2) When the volume gets down to a whisper, push the button for your favourite easy rock/light favourites station
3) very gradually increase the volume on the light station.
4) enjoy several miles of mildly pleasant music together (perhaps Michael Buble or the Black-Eyed Peas) until the teenager finally wises up and calls out "Hey! That's not my music!"

Wednesday, August 18, 2010

Radio (2) The Radio Gods

I spend quite a bit of time driving through the western suburbs of Toronto, often taking our dog Peaches to the vet. While listening to the radio, I compose short essays in my mind--mostly about the radio. Every night this week I am contributing a little "radio" essay.

I have a theory that there are radio gods, who govern when we will get to hear our favourite songs on the radio. To please the gods, we must treat them properly. To cruise rapidly through the dial is not the way. For one thing, you will have to hear a lot of sub-par hip hop, gushing contest winners, Celine Dion songs, suggestive pizza ads, and--worst--the celebrity news as delivered by Ryan Seacrest.

Besides, do you really want to hear only the second half of your favourite song? I didn't think so.

So this is what you do. Push the up arrow to a new station. If you hear an advertisement or someone talking, move on to the next station. If it is a song, take a few seconds to recognize the song, and then decide how much you like it on a scale of 1 to 10. If you give a rating of 5 or less, move on.

If you rate the song at 6 or more, stay put. Most radio stations play a consistent style of music. This means there is a good chance you will also like the next few songs. And because you have found a congenial station, there is an excellent chance that, after 3 or 4 songs (and maybe a pizza ad or two) the radio gods will bless you and you will get to enjoy "Brown Eyed Girl" all the way through.

Tuesday, August 17, 2010

AM radio

There is a station that we get in Toronto, Oldies 1150 (CKOC) out of Hamilton. It's one of the few oldies stations on the dial, so I have it programmed in as one of the 18 push-button options on my car radio. It and the all-news 680 (which I listen to mainly for traffic) are the only AM stations I have chosen to program in.

It's always an odd thing, when I happen to push this button, how the quality of sound is so different than the FM stations. The scratchy sound is like the grainy picture on an old TV with only aerial reception. The (lack of) sound quality, even more than the particular songs, really takes me back to my adolescence, when I listened to the radio on a sturdy battery-operated radio (it even accompanied me during my bath) and sometimes on a tiny avocado-green set that fit into my palm.

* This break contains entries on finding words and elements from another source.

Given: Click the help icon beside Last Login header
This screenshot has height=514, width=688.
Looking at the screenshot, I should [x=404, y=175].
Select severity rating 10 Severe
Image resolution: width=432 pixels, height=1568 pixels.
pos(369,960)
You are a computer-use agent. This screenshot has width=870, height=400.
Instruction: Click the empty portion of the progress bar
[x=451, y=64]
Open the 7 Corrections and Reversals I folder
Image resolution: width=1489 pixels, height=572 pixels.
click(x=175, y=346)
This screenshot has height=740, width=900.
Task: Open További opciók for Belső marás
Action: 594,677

Back then, we didn't care much about the sound quality as much as the songs. I got excited the first time a disc jockey (on CKFH) played a request for me--it was 1971 and he played "Brand New Key" by Melanie. I spent most of the 1970s obsessed with the Beatles (yes, I know, I was a decade late, but better late than never). Mostly I listened to then on a portable record player that spun at 39 RPM instead of 33 1/3 (I had timed it). As the songs were speeded up, I always seemed to be getting up to change the record.

Listening to the few surviving AM music stations today, there is an odd time-warp about suddenly being surrounded by the sound texture of my childhood. It's as if I suddenly had a delicious whiff of my mum's "Green Pepper Delight" or plunged my nose into my dad's tin of Revelation tobacco.